Depuis la Préhistoire, les groupes humains agissent sur les espaces dans lesquels ils vivent. Le feu a été l’un des principaux outils permettant d’adapter l’environnement à leurs besoins. Depuis quand les régimes de feux sont-ils conduits par l'homme et quelles en sont les conséquences ? Les pratiques agropastorales modifient la biodiversité des écosystèmes. Comment activités humaines et biodiversité interagissent-elles sur le très long terme ? Depuis l'invention de l'agriculture au Néolithique, l’homme utilisateur du feu dégrade-t-il la biodiversité ?
Ces questions sont au centre du travail mené à la MSHE Ledoux par Simon Connor et Boris Vannière. Boris Vannière est directeur de recherche CNRS au laboratoire Chrono-environnement et coordinateur du pôle 2 « Interactions homme – environnement » de la MSHE. Il a invité Simon Connor, de l’université de Melbourne en Australie, pour un séjour scientifique d’un an, financé par la région Bourgogne-Franche-Comté. Simon Connor, chercheur en géographie et en sciences de la vie, est spécialiste des interactions entre l’homme et la végétation. Son séjour, qui a débuté en janvier 2018, s’est effectué dans le cadre du « Groupe de recherche international sur la construction des paysages en Europe et le rôle des activités humaines », piloté par Boris Vannière au sein du pôle 2.
Les chercheurs s’attachent à comprendre les effets durables des activités humaines, en particulier des usages du feu, sur la biodiversité végétale en région méditerranéenne en particulier. Depuis la Préhistoire, l’homme se sert du feu pour conquérir des espaces ou entretenir des pâtures. Il contribue ainsi à façonner les paysages et son environnement. Dans les pratiques agropastorales, les feux de fin d’hiver par exemple, d’une intensité modérée, favorisent la richesse des espaces herbacés, utilisés pour l’élevage. Ces pratiques, qui perdurent au-delà du Moyen-âge, sont souvent créatrices de biodiversité. Les chercheurs parlent de « régime de perturbation intermédiaire », pour évoquer des modifications relativement modérées de l’écosystème. Puis au cours des deux derniers siècles, avec le déclin du pastoralisme et l’imbrication plus forte des espaces habités, des espaces cultivés et plus « sauvages », le feu est perçu comme un danger. Il est moins utilisé voire interdit et peu à peu remplacé par des moyens mécaniques, souvent plus intrusifs pour les sols. Ces changements ont naturellement des conséquences sur la biodiversité végétale, pouvant aller jusqu’à sa dégradation.

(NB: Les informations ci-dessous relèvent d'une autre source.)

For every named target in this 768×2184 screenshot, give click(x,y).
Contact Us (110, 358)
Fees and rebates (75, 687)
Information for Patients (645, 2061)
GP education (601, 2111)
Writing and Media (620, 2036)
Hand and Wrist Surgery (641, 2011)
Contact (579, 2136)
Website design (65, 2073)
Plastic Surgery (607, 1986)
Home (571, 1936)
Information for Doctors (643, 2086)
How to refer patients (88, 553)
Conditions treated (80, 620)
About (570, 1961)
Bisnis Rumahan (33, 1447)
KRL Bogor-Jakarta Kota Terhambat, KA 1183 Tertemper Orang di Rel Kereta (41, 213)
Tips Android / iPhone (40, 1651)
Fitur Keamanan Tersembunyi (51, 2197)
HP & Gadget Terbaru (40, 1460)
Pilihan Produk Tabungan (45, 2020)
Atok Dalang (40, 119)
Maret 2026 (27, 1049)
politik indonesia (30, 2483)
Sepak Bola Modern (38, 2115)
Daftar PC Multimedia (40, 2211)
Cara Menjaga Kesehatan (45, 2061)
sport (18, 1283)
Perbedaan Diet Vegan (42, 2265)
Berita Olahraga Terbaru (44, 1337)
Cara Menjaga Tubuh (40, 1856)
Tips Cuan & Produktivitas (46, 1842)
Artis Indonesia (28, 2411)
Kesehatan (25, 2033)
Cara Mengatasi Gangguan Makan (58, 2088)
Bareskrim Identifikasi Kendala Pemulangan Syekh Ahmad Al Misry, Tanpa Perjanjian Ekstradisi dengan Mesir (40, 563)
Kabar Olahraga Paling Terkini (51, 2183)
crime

Les chercheurs peuvent comprendre comment se sont opérés ces processus, du Néolithique à nos jours, grâce à des données polliniques et sédimentaires de charbon de bois. Les particules, qu’il est possible de dater à une cinquantaine d’années près, permettent de retracer l’histoire de la végétation, avec les premières, et des feux, avec les secondes. De la sorte, ils peuvent analyser les évolutions qu’a connues la biodiversité dans une zone déterminée. La recherche menée se situe à une échelle plutôt régionale, sur des zones allant d’une dizaine à plusieurs centaines de kilomètres. Simon Connor, durant son séjour à la MSHE, a développé des modèles statistiques innovants pour étudier les relations entre l’homme, le feu et la biodiversité végétale, au cours des dix derniers millénaires. A partir de données existantes produites par d’autres chercheurs lors travaux antérieurs, il a pu établir des corrélations entre activités humaines, feux et biodiversité, montrant l’impact de l’homme sur les écosystèmes dès la Préhistoire. Le travail effectué jusque-là s’est essentiellement appuyé sur des données espagnoles, mais le projet porté par Boris Vannière vise à étendre l’étude à tout le bassin méditerranéen, puis à l’Europe - zones qui seront elles aussi analysées à l’aide des modèles statistiques développés par Simon Connor. A terme, il s’agit de déboucher sur des préconisations visant à adapter les modes de gestion actuels de ces écosystèmes. La connaissance de leur histoire sur une très longue période est essentielle, par exemple pour cibler les actions de restauration ou de conservation, sur les espaces dégradés aujourd’hui mais riches par le passé. Selon les chercheurs, c’est la condition d’une gestion durable, qui pourra se concevoir à l’échelle centennale.